Besonders in Kreisen der türkischen Minderheit weist man darauf hin, daß die zuversichtlichen Äußerungen des UN-Generalsekretärs Waldheim während seines Zypern-Besuches und nach seinen Begegnungen mit Erzbischof Makarios und dem ehemaligen türkisch-zyprischen Vizepräsidenten Fazil Kütschük reiner Zweckoptimismus waren.

Staatspräsident Makarios bietet der Minderheit nach wie vor lediglich eine nicht fest umrissene „stärkere Beteiligung“ an politischer Führung und staatlicher Verwaltung.
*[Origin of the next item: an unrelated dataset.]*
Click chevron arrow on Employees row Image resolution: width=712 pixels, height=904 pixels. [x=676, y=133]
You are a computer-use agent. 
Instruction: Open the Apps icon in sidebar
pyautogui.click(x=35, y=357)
Die Türken hingegen wollen die Sicherheit eines Autonomiestatuts. Im übrigen geht es für sie nicht nur um die politische, sondern auch um die wirtschaftliche und soziale Gleichberechtigung. Während der griechische Teil der Inselrepublik seit der Unabhängigkeitserklärung eine bis heute andauernde Periode wirtschaftlicher Prosperität erlebte, blieben die türkischen Enklaven meist auf dem wirtschaftlichen Stand von 1960. Die muselmanischen Elendsviertel stehen in auffälligem Gegensatz zu den christlichen Wohlstandsoasen. Dieser Zustand beruht keineswegs auf der unterschiedlichen ökonomischen Begabung beider Bevölkerungsteile, sondern darauf, daß die Regierung Makarios den überwiegenden Teil der ihr zur Verfügung stehenden Mittel in den griechischen Gebieten zu investieren pflegt.
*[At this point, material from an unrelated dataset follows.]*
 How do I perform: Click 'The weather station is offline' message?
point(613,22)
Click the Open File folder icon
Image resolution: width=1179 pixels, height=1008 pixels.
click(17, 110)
Die neue Verhandlungsrunde ist ein Wettlauf mit der Zeit. Im Februar 1973 gibt es Neuwahlen zur Präsidentschaft. Ginge es nach führenden Kreisen in Athen und Ankara, würden sie erst gar nicht mehr stattfinden, sondern die Insel würde geteilt und an Griechenland und die Türkei angeschlossen. Dieser Entwicklung steht nur noch die Abneigung beider zyprischer Volksteile entgegen, sich den Militärregimen der Mutterländer zu unterwerfen — und das Prestige des Ethnarchen Makarios. Doch der Präsident deutete soeben an, daß er möglicherweise auf eine neue Kandidatur verzichten könne. Zweifellos ist das ein Wink mit dem Zaunpfahl an die beiden Verhandlungsdelegationen, so rasch wie möglich zu einer Einigung über eine neue Verfassung zu gelangen.